As used herein in the specification and in the claims, the phrase “at least one,” in reference to a list of one or more elements, should be understood to mean at least one element selected from any one or more of the elements in the list of elements, but not necessarily including at least one of each and every element specifically listed within the list of elements and not excluding any combinations of elements in the list of elements. This definition also allows that elements may optionally be present other than the elements specifically identified within the list of elements to which the phrase “at least one” refers, whether related or unrelated to those elements specifically identified. Thus, as a non-limiting example, “at least one of A and B” (or, equivalently, “at least one of A or B.” or, equivalently “at least one of A and/or B”) can refer, in one aspect, to at least one, optionally including more than one, A, with no B present (and optionally including elements other than B); in another aspect, to at least one, optionally including more than one, B, with no A present (and optionally including elements other than A); in yet another aspect, to at least one, optionally including more than one, A, and at least one, optionally including more than one, B (and optionally including other elements); etc.

It should also be understood that, unless clearly indicated to the contrary, in any methods claimed herein that include more than one step or act, the order of the steps or acts of the method is not necessarily limited to the order in which the steps or acts of the method are recited.

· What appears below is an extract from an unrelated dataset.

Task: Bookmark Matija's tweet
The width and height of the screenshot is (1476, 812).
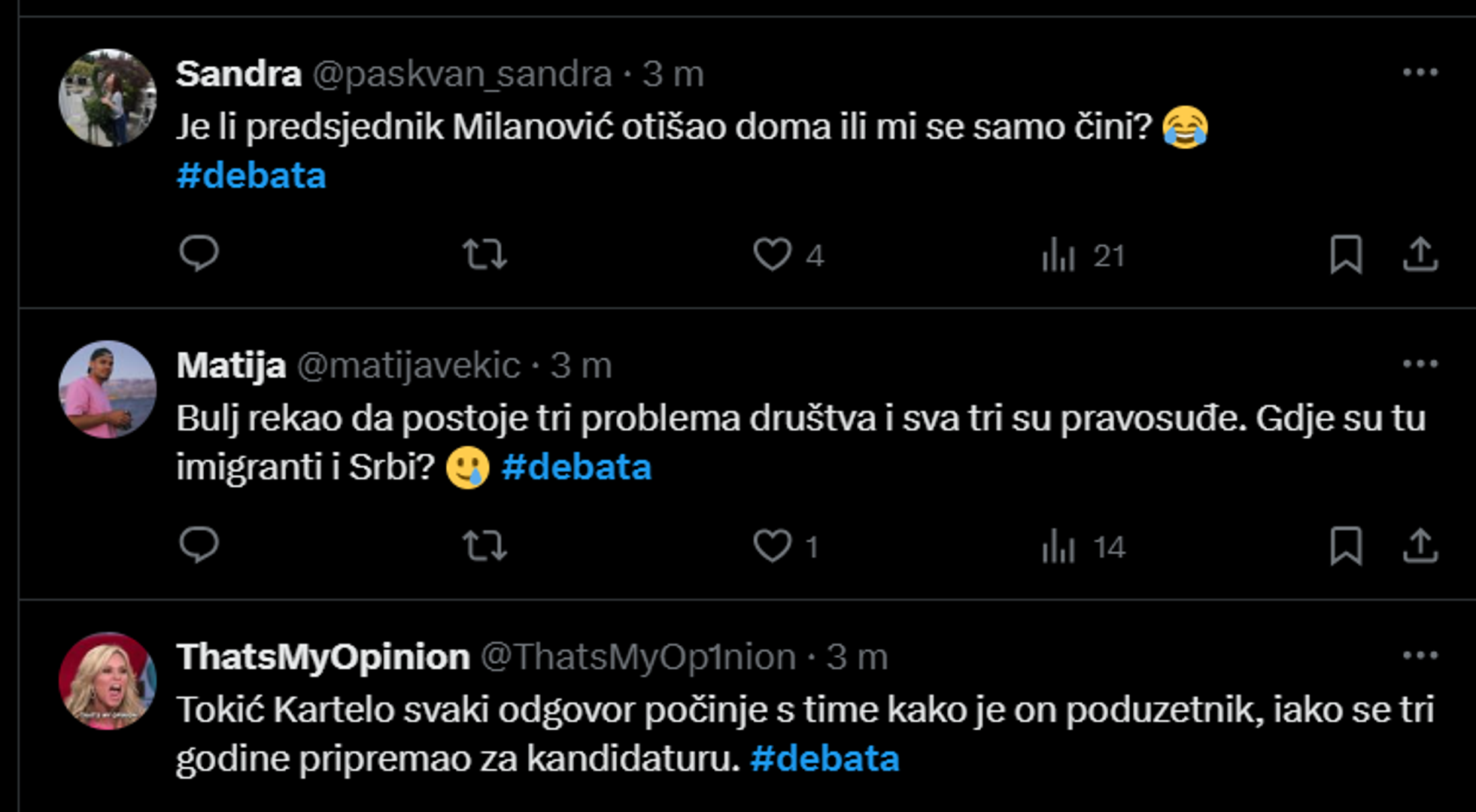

In the claims, as well as in the specification above, all transitional phrases such as “comprising,” “including,” “carrying,” “having,” “containing,” “involving,” “holding,” “composed of,” and the like are to be understood to be open-ended, i.e., to mean including but not limited to. Only the transitional phrases “consisting of” and “consisting essentially of” shall be closed or semi-closed transitional phrases, respectively, as set forth in the United States Patent Office Manual of Patent Examining Procedures, Section 2111.03. It should be appreciated that aspects described in this document using an open-ended transitional phrase (e.g., “comprising”) are also contemplated, in alternative aspects, as “consisting of” and “consisting essentially of” the feature described by the open-ended transitional phrase. For example, if the disclosure describes “a composition comprising A and B,” the disclosure also contemplates the alternative aspects “a composition consisting of A and B” and “a composition consisting essentially of A and B.”